Goal: Pull out each line of the records below that contains the string "Litter", matching case exactly.

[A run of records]
________________________________________

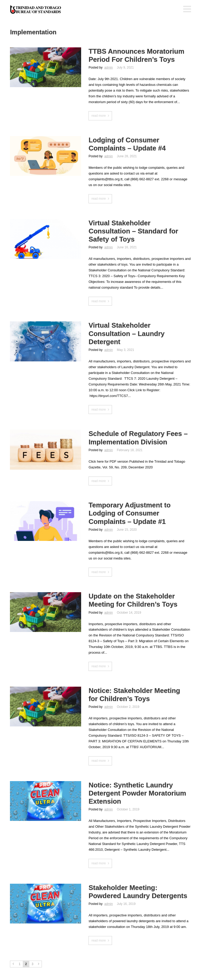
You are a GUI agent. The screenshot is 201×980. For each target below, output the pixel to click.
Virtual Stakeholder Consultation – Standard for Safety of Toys (133, 231)
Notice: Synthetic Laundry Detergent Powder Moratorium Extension (137, 793)
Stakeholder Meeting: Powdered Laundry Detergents (138, 892)
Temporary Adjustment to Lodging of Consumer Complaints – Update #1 (129, 513)
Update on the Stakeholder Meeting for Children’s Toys (132, 600)
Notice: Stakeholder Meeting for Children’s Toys (134, 695)
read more (99, 116)
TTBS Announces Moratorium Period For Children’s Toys (136, 55)
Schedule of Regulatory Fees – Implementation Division (138, 438)
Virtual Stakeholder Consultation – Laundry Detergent (126, 333)
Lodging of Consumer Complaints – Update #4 (127, 144)
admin (108, 67)
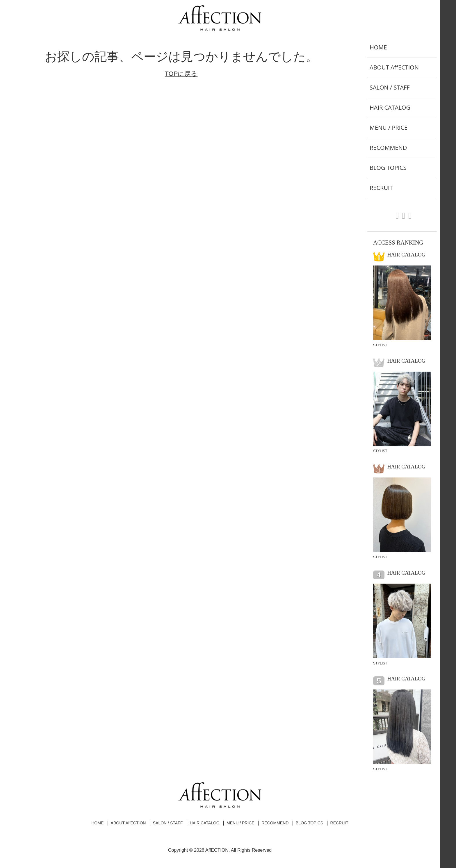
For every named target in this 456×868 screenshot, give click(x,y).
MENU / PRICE (389, 127)
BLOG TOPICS (388, 167)
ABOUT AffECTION (394, 67)
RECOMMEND (388, 148)
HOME (378, 47)
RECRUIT (381, 188)
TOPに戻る (181, 74)
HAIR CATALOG (390, 107)
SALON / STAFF (390, 87)
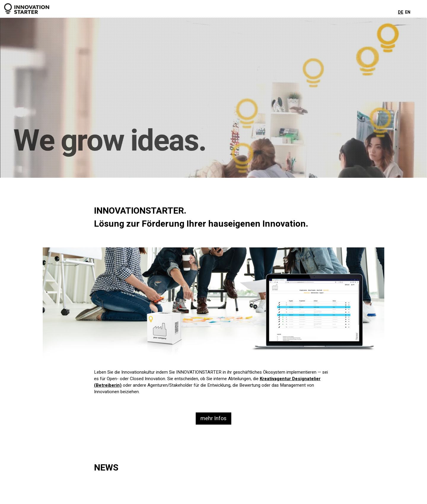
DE (401, 12)
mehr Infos (214, 418)
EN (408, 12)
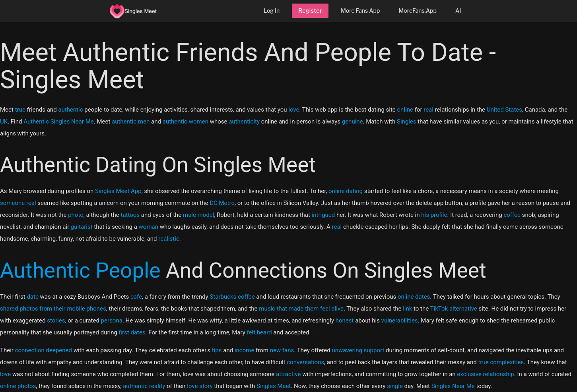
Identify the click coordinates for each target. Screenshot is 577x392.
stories (56, 321)
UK (4, 122)
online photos (18, 386)
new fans (282, 350)
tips (217, 350)
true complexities (501, 362)
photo (76, 215)
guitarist (82, 227)
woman (148, 227)
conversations (305, 362)
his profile (434, 215)
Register (310, 10)
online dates (414, 297)
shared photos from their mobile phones (53, 309)
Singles (406, 122)
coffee (512, 215)
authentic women (185, 122)
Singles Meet (274, 386)
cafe (136, 297)
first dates (132, 332)
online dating (346, 191)
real (428, 110)
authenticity (244, 122)
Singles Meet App (118, 191)
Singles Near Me (453, 386)
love (293, 110)
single (395, 386)
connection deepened (43, 350)
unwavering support (358, 350)
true (20, 110)
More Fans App (360, 10)
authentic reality (144, 386)
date (32, 297)
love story (200, 386)
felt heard (259, 332)
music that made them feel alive (301, 309)
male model (198, 215)
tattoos (130, 215)
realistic (169, 239)
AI (458, 10)
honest (345, 321)
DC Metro (222, 203)
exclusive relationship (485, 374)
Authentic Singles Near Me (58, 122)
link (407, 309)
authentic (70, 110)
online (405, 110)
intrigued (323, 215)
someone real (18, 203)
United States (504, 110)
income (244, 350)
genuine (352, 122)
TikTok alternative (454, 309)
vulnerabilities (400, 321)
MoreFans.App (418, 10)
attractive (288, 374)
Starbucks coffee (232, 297)
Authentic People (80, 270)
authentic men (130, 122)
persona (112, 321)
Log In (272, 10)
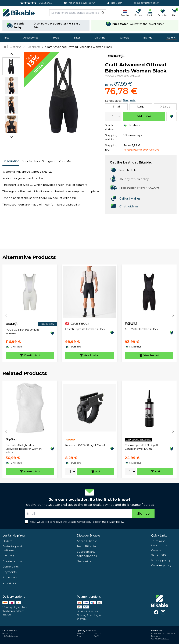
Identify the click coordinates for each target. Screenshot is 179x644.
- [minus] (66, 472)
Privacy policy (161, 560)
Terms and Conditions (159, 543)
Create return (12, 561)
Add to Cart (144, 116)
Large (141, 106)
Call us (124, 198)
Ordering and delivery (12, 548)
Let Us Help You (13, 536)
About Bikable (87, 541)
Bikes (77, 38)
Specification (31, 161)
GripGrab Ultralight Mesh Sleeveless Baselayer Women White (23, 449)
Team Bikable (86, 546)
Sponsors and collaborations (87, 554)
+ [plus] (74, 472)
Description (11, 161)
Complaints (10, 566)
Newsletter (84, 561)
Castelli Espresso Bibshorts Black (85, 329)
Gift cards (9, 582)
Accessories (31, 38)
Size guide (49, 161)
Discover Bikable (88, 536)
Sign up (143, 514)
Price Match (67, 161)
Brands (148, 38)
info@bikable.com (10, 636)
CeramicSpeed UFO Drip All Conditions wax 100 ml (142, 447)
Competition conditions (160, 552)
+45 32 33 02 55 (9, 633)
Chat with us (129, 206)
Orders (7, 541)
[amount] (70, 472)
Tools (56, 38)
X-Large (165, 106)
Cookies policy (161, 565)
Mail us (136, 198)
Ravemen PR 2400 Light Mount (85, 445)
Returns (8, 556)
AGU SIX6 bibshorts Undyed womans (22, 332)
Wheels (124, 38)
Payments (9, 572)
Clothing (100, 38)
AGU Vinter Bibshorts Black (141, 329)
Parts (6, 38)
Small (116, 106)
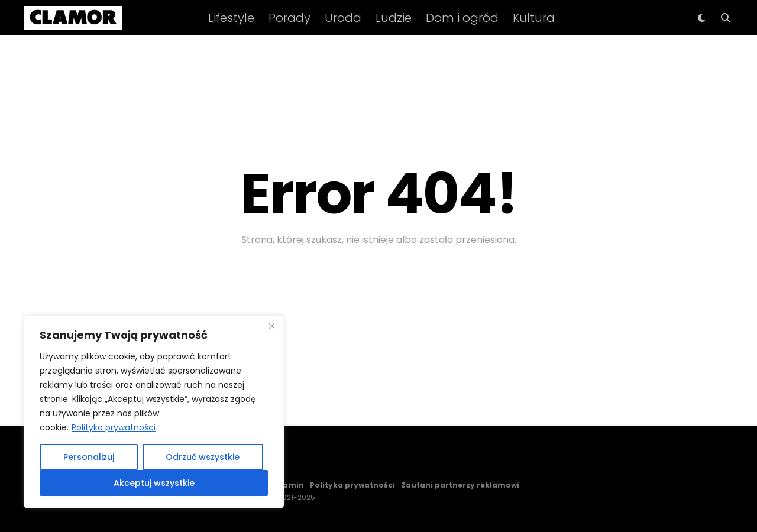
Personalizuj (89, 457)
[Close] (271, 326)
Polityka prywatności (114, 427)
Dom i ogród (462, 18)
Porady (289, 18)
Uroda (343, 18)
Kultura (533, 18)
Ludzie (393, 18)
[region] (154, 412)
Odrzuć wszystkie (202, 457)
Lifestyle (231, 18)
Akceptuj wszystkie (154, 483)
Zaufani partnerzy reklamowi (460, 485)
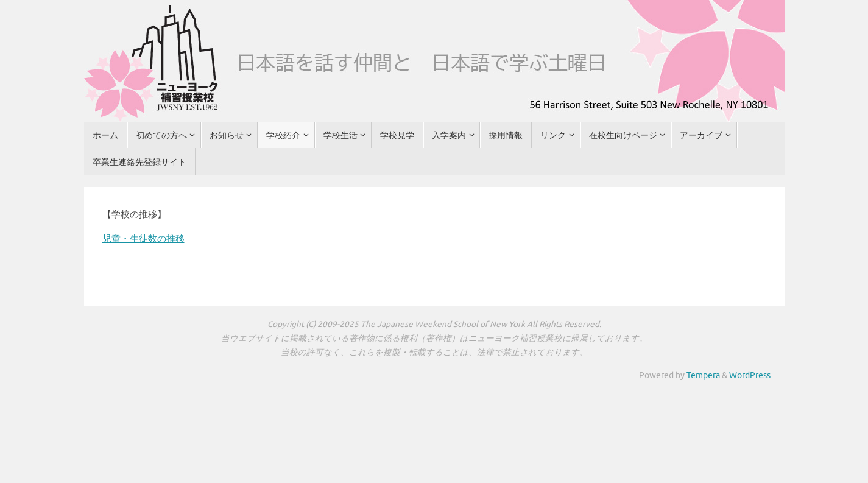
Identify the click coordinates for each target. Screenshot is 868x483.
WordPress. (750, 375)
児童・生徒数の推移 (143, 239)
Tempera (703, 375)
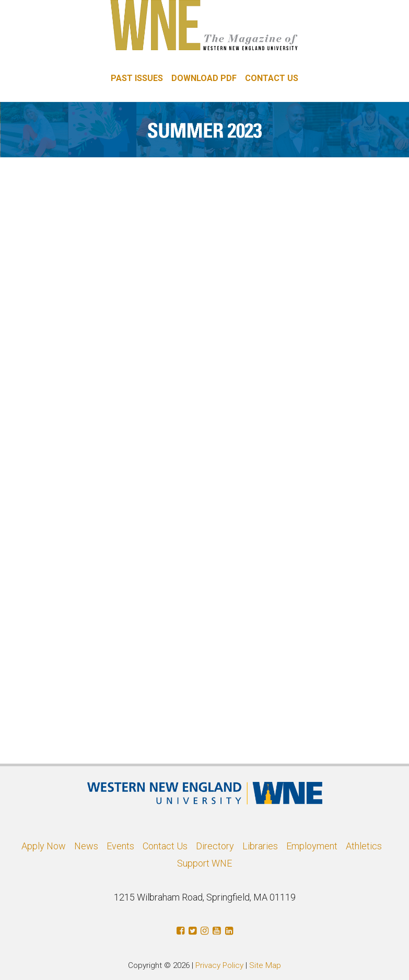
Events (120, 846)
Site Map (265, 965)
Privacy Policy (219, 965)
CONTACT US (272, 78)
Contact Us (165, 846)
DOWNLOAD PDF (204, 78)
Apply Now (43, 846)
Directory (215, 846)
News (86, 846)
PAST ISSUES (137, 78)
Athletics (364, 846)
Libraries (260, 846)
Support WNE (204, 863)
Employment (312, 846)
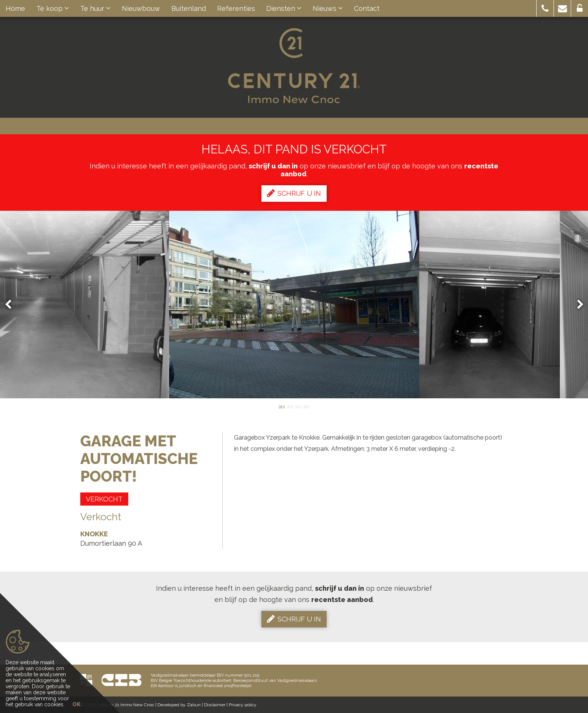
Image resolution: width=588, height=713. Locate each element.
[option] (294, 305)
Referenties (236, 8)
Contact (367, 8)
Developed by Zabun (179, 705)
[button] (545, 8)
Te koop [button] (52, 8)
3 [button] (298, 406)
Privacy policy (243, 705)
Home (15, 8)
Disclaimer (214, 705)
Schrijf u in (294, 193)
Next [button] (577, 305)
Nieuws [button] (328, 8)
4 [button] (306, 406)
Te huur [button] (95, 8)
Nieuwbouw (141, 8)
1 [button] (282, 406)
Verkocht (104, 499)
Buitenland (189, 8)
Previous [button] (12, 305)
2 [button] (290, 406)
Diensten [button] (284, 8)
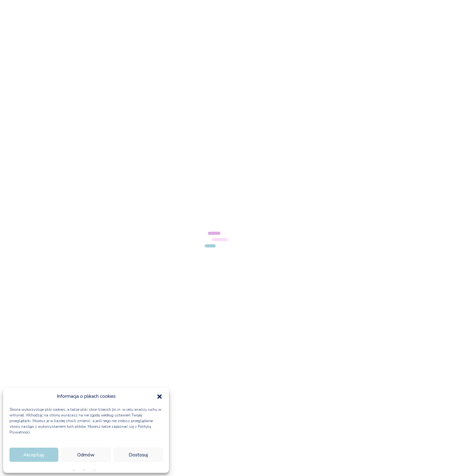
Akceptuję (34, 455)
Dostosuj (138, 455)
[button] (160, 397)
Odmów (86, 455)
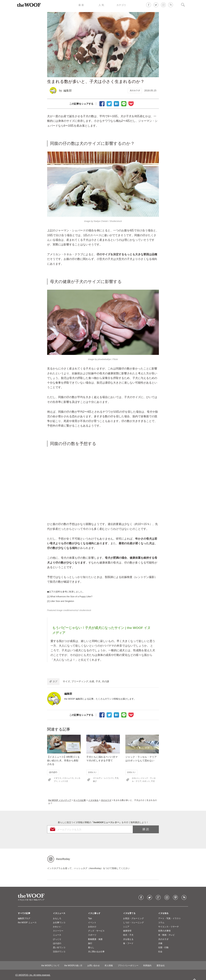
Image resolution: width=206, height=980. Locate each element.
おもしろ (57, 918)
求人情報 (109, 966)
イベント (92, 923)
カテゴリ (121, 5)
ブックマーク (116, 103)
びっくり (57, 939)
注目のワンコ (59, 951)
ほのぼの (53, 772)
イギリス (57, 778)
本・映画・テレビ (166, 935)
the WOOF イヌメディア (60, 800)
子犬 (98, 681)
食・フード (128, 943)
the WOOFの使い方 (73, 966)
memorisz (73, 610)
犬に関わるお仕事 (96, 951)
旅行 (90, 943)
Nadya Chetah (101, 221)
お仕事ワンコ (59, 923)
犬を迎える (128, 939)
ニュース (57, 935)
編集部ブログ (24, 918)
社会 (160, 951)
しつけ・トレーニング (133, 923)
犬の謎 (105, 681)
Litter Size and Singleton (62, 601)
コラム (161, 923)
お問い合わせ (93, 966)
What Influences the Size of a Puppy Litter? (71, 597)
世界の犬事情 (164, 931)
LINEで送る (124, 103)
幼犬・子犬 (128, 935)
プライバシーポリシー (128, 966)
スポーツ (92, 935)
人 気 (101, 5)
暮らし (91, 947)
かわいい (92, 772)
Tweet (109, 103)
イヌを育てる (129, 913)
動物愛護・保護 (95, 939)
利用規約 (147, 966)
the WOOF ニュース (27, 923)
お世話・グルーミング (133, 918)
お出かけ (92, 927)
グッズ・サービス (96, 931)
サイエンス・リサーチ (168, 927)
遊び (95, 781)
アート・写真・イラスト (170, 918)
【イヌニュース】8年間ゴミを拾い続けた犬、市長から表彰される (63, 760)
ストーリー (58, 931)
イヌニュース (68, 778)
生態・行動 (163, 947)
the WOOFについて (50, 966)
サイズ (66, 681)
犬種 (160, 943)
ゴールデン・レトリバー (103, 778)
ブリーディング (80, 681)
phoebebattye (104, 359)
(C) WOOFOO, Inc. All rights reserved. (33, 975)
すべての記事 (79, 800)
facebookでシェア (102, 103)
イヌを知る (93, 800)
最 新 (81, 5)
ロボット (146, 781)
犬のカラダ (135, 91)
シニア (126, 927)
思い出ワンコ (59, 947)
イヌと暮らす (94, 913)
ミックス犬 (63, 781)
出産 (92, 681)
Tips (90, 918)
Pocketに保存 (131, 103)
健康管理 (127, 931)
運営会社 (160, 966)
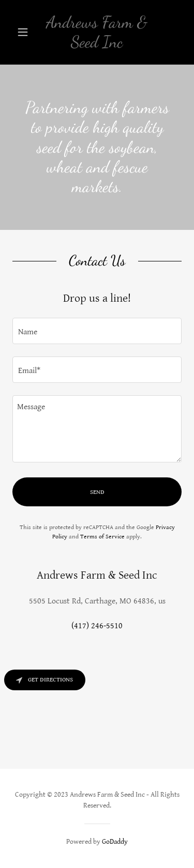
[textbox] (97, 331)
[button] (25, 32)
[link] (97, 32)
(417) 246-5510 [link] (97, 626)
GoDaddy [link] (115, 842)
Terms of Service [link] (102, 536)
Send (97, 492)
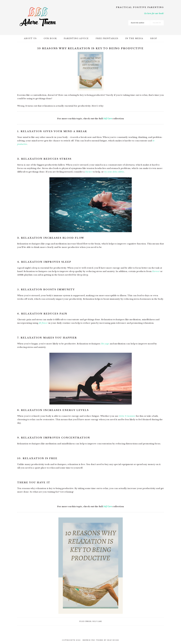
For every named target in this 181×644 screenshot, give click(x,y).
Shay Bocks (113, 640)
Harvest (156, 271)
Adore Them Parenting (38, 16)
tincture (89, 172)
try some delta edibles (114, 172)
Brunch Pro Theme (93, 640)
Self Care (108, 118)
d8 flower (43, 323)
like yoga (105, 344)
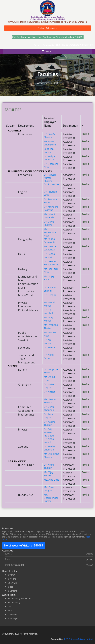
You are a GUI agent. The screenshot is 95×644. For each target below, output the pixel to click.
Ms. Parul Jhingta (49, 489)
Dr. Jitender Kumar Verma (51, 263)
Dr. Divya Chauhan (49, 408)
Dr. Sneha (49, 347)
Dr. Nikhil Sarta (49, 356)
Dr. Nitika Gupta (49, 386)
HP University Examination (20, 598)
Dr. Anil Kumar (48, 342)
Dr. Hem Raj (50, 295)
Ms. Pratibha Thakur (51, 326)
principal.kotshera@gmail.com (75, 44)
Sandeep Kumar (49, 150)
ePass (10, 587)
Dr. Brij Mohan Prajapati (49, 432)
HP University (14, 602)
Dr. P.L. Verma (51, 184)
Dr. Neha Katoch (49, 440)
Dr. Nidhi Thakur (49, 466)
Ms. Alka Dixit (51, 480)
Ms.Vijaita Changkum (50, 143)
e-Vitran (11, 575)
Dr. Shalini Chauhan (50, 448)
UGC (10, 606)
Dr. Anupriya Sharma (51, 371)
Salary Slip (12, 583)
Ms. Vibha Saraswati (49, 240)
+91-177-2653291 (45, 44)
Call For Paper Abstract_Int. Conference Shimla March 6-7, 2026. (48, 37)
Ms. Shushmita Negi (50, 232)
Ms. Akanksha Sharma (51, 455)
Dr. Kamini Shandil (50, 289)
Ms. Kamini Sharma (50, 401)
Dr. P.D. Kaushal (48, 312)
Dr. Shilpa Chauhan (49, 158)
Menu (47, 51)
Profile (85, 134)
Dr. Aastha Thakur (50, 423)
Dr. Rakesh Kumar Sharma (50, 178)
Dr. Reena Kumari (49, 255)
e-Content (12, 591)
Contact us (12, 614)
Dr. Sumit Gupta (49, 416)
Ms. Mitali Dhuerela (49, 216)
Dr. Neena (49, 392)
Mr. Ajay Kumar (48, 319)
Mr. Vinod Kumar (49, 304)
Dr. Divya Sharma (49, 223)
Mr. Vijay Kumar (49, 474)
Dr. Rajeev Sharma (49, 135)
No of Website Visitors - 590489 (24, 546)
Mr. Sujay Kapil (49, 278)
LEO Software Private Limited (79, 639)
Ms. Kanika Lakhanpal (50, 248)
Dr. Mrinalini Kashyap (51, 208)
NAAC (10, 610)
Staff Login (12, 618)
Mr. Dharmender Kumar (51, 498)
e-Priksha (12, 579)
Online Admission (47, 28)
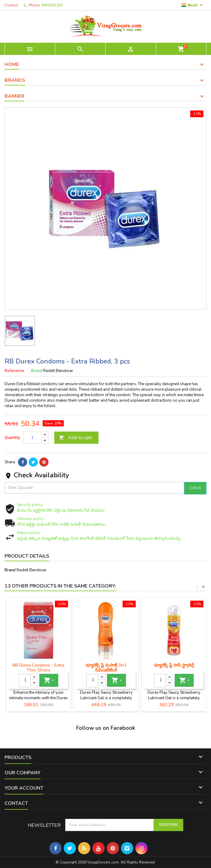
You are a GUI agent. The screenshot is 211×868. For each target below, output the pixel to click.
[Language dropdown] (192, 5)
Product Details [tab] (27, 556)
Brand (36, 371)
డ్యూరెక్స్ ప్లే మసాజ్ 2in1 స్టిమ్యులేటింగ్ (106, 668)
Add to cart (75, 438)
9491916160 (52, 5)
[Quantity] (32, 438)
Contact (11, 5)
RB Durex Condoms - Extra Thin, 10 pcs (38, 668)
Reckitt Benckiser (32, 570)
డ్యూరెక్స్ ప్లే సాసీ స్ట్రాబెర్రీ (174, 665)
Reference (14, 371)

________________________________________

Full solution:
Litter Size and Singleton (62, 601)
What Influences the Size of a Puppy Litter? (71, 597)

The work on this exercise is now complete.